Неуверенность и тревога были неотъемлемыми чертами мировоззрения, насаждавшегося режимом. Сталинская власть боялась иностранного окружения, недовольства крестьян, экономического саботажа, нелегальных сообществ (вплоть до сообществ коллекционеров марок и любителей эсперанто). Они боялись даже совершенно обыденных вещей, вроде шуток и анекдотов. Даже в 1930-е годы большевики не чувствовали себя в безопасности и постоянно опасались за жизнь режима [Getty 1999: 68].
Свои первые балеты Якобсон поставил в 1925 году – через год после того, как небольшая труппа Баланчина уехала в краткое турне по Западной Европе, ставшее для них в результате пожизненным изгнанием. Позже Баланчин говорил, что на создание в 1923 году «Молодого балета», труппы, для которой он поставил несколько своих экспериментальных произведений, его вдохновила работа Голейзовского. Однако власти пригрозили танцовщикам увольнением из ГАТОБа, и в результате труппа распалась.

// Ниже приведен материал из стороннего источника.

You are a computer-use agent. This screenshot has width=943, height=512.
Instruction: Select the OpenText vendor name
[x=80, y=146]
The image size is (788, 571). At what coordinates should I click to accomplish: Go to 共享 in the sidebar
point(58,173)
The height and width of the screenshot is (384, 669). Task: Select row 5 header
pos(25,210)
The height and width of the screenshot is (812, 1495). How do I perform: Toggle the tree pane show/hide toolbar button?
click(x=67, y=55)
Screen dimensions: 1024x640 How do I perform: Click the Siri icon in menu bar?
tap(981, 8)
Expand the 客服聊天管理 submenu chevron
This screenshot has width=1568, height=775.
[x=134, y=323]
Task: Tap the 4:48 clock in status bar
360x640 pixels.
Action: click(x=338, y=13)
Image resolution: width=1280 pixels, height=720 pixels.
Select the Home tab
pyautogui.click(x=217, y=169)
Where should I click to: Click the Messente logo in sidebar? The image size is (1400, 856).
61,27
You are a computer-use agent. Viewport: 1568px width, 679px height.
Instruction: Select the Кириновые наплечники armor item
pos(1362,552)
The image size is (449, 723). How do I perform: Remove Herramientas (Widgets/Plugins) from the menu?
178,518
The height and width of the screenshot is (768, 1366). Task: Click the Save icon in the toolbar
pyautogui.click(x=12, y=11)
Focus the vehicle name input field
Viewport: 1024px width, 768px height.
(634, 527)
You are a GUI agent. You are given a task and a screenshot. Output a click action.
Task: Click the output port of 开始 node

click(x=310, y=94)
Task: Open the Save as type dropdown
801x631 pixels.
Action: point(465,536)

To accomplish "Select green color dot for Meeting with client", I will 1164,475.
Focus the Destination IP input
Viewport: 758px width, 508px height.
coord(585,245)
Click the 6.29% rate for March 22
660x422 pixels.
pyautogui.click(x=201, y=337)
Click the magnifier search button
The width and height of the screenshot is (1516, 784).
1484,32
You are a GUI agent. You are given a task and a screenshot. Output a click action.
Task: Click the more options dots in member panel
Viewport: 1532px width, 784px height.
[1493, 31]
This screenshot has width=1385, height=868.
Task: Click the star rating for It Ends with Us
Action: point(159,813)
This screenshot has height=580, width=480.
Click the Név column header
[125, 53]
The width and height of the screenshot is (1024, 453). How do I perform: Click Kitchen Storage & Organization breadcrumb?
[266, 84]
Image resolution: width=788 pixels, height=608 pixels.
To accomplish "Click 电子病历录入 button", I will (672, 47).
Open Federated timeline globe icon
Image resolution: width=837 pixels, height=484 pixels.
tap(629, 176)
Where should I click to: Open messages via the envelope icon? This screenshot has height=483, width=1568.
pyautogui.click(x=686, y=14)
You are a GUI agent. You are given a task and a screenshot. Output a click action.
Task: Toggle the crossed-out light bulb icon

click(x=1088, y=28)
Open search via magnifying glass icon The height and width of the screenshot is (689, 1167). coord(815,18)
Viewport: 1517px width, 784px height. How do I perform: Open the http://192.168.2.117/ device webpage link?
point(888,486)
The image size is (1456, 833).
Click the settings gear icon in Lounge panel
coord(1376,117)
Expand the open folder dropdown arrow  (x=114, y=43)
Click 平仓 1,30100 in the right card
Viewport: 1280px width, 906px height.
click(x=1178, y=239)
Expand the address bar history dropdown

Следующим летом Баланчин снова собрал танцовщиков, артистов. На этот раз ему разрешили выехать из Советского Союза в рамках короткого турне по Западной Европе вместе с Тамарой Жевержеевой (Джевой), Александром Даниловым и Николаем Ефимовым. Никто из них так никогда и не вернулся. Четвертая участница труппы, Лидия Иванова, которая должна была выехать вместе с ними, погибла в результате загадочного несчастного случая во время катания на лодке, незадолго до того, как артисты получили визы [Kendall 2013: 229]. В течение следующих 60 лет Баланчин, как правило, ставил бессюжетные спектакли: превращал русский имперский балет в великую неоклассику модернизма. Якобсону же, который представил свою первую работу (вальс для студентов академии) в 1925 году, ровно через год после отъезда Баланчина, пришлось всю жизнь творить в условиях различных произвольных ограничений, которые ставила ему советская власть. В то время как Баланчин черпал вдохновение из музыки, оттачивал классическую технику и танец на пуантах, Якобсон считал классическую технику понятием философским и растяжимым, а вдохновение черпал не столько из музыки, сколько из литературы. Творческие пути обоих хореографов начинались очень похожим образом, но позже их эстетики разошлись. Поначалу они активно переписывались. В 1923 году Баланчин создал два произведения: «Этюд» и «Энигму». В «Энигме», которую он поставил в форме па-де-де и танцевал вместе с Джевой, присутствовали драматические экспериментальные поддержки и каскады прыжков балерины с партнером, подобные тем, которые Якобсон использовал четыре года спустя в своих «Физкультурном марше» и «Физкультурном этюде». Историк Джульетт Беллоу иронично называла эти нестандартные технические формы в работах Баланчина 1923 года «постыдным искажением danse decole» – видимо, этот радикальный разрыв с классическим идеалом сильно огорчил некоторых зрителей [Bellow 2007: 239]. Якобсон в погоне за собственными «искажениями» тоже, словно вступая в запретную связь, попал на неизведанную территорию новых поддержек и парных движений. Акробатизм, который был таким обширным полем экспериментов для обоих хореографов в 1920-х годах, постепенно из постреволюционной эстетики переходит в работы Якобсона последующих десятилетий.